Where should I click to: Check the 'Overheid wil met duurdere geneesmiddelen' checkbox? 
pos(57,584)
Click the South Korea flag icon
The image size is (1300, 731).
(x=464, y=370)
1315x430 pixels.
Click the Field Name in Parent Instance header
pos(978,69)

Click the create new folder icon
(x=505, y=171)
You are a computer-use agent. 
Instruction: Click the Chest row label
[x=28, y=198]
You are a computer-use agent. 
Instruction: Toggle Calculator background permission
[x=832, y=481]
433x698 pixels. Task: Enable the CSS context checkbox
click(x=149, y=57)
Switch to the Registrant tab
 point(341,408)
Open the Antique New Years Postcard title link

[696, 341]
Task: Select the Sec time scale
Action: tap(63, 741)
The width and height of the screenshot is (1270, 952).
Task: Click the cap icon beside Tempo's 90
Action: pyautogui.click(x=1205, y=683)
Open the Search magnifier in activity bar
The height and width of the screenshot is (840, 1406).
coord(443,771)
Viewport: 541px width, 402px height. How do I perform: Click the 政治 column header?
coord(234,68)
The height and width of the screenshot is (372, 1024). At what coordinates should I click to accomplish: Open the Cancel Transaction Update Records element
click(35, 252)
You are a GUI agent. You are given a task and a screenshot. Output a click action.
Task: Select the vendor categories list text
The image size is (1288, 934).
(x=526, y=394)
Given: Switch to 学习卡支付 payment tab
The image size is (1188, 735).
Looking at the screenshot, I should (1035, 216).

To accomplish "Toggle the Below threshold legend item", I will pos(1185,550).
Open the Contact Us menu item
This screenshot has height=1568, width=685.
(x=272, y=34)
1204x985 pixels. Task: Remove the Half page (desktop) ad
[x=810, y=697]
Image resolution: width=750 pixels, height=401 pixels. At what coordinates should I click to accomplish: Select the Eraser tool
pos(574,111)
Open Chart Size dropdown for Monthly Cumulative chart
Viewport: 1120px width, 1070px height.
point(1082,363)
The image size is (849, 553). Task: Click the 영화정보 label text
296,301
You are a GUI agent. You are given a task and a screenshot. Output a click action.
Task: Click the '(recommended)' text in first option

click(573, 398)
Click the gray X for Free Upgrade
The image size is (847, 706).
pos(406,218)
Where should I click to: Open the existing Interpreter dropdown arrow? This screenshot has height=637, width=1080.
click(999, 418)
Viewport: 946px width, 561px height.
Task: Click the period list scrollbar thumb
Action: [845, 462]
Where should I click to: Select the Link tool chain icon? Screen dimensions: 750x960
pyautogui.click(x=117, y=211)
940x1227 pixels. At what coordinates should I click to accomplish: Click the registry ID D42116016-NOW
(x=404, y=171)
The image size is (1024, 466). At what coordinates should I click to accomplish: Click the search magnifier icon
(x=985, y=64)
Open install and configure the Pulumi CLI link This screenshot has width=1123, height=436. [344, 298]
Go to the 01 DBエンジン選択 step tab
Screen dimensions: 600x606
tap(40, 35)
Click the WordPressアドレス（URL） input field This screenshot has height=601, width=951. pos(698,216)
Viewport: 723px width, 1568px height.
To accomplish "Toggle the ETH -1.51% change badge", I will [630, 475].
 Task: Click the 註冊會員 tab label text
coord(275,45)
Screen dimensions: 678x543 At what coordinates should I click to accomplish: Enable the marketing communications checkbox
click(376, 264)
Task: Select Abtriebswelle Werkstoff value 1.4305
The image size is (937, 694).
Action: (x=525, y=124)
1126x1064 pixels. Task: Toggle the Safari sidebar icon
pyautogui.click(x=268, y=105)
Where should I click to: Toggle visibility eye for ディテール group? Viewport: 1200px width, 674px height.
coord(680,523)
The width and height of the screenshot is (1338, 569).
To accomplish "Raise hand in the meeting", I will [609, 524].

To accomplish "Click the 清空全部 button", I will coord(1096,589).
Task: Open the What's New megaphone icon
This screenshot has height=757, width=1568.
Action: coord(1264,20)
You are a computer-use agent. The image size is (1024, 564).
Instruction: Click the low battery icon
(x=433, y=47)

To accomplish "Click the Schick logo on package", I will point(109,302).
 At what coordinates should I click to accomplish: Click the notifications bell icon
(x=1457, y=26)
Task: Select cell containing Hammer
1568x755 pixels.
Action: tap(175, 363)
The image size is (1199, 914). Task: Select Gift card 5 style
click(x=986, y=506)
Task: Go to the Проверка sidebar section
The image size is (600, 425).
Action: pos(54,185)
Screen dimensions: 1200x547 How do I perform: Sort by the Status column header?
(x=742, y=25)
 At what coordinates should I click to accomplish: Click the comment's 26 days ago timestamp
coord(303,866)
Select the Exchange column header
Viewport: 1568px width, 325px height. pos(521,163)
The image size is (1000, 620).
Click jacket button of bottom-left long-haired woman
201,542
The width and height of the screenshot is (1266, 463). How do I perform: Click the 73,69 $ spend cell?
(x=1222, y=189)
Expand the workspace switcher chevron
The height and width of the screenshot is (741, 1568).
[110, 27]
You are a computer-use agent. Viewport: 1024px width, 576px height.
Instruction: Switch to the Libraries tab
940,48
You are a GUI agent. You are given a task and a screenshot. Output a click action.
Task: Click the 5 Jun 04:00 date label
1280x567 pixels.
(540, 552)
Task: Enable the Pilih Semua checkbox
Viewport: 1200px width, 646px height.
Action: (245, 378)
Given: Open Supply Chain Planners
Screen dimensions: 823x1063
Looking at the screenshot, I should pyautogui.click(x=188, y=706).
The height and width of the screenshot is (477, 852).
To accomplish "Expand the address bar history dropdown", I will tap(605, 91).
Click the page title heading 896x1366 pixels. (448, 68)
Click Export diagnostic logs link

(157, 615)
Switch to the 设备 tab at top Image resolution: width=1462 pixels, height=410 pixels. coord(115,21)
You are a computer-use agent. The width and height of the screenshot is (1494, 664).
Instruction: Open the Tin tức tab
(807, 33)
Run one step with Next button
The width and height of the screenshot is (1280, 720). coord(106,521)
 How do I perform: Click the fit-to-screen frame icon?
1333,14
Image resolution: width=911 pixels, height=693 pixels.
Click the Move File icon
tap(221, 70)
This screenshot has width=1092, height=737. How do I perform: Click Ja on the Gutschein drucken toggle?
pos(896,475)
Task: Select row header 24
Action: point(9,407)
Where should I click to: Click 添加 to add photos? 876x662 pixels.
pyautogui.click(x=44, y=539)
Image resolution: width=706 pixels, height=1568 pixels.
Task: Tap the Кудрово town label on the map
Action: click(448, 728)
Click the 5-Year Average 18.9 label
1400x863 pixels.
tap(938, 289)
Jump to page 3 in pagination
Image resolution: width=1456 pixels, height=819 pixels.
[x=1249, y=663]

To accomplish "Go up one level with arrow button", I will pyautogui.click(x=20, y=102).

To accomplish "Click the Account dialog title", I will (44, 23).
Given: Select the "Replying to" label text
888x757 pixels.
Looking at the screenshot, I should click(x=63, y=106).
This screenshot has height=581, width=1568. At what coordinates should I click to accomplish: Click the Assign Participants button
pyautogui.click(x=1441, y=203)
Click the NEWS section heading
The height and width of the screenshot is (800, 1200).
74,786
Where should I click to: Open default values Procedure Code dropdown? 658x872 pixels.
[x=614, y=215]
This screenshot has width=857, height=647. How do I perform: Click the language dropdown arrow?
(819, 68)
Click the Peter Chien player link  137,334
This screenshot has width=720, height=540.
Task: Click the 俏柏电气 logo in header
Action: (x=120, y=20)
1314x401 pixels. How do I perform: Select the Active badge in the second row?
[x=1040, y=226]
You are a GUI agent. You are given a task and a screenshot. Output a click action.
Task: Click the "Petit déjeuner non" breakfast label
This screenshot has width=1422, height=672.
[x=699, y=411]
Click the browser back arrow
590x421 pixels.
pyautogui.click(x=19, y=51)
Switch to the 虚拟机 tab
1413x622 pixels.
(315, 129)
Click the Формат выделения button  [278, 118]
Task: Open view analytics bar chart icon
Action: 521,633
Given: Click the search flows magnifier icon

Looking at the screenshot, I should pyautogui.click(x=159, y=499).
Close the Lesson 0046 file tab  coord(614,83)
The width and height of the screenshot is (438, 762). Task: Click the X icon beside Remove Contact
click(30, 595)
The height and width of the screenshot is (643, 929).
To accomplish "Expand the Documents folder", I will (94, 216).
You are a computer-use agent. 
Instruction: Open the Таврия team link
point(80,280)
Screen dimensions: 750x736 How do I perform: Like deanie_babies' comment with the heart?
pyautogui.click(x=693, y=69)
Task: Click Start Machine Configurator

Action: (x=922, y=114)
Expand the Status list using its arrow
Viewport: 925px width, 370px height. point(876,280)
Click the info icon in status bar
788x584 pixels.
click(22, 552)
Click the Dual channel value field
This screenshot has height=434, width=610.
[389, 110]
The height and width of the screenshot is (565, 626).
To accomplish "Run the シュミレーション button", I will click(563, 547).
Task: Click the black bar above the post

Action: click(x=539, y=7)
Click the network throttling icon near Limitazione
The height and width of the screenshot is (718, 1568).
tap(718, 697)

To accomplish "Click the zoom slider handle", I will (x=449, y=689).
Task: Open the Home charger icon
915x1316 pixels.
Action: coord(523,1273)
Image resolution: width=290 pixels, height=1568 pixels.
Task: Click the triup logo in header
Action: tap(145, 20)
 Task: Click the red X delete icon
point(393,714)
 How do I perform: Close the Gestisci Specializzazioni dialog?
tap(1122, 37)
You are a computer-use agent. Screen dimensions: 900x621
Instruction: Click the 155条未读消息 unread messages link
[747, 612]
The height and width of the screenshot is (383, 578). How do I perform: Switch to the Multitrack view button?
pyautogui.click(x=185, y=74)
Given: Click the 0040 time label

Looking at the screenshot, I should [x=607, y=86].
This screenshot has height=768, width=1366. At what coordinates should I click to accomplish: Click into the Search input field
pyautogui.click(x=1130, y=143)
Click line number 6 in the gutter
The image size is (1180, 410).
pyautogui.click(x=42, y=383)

Problem description -> Using the data above, tally each line that has the string "computer" and report only the sum.

Answer for the task -> 7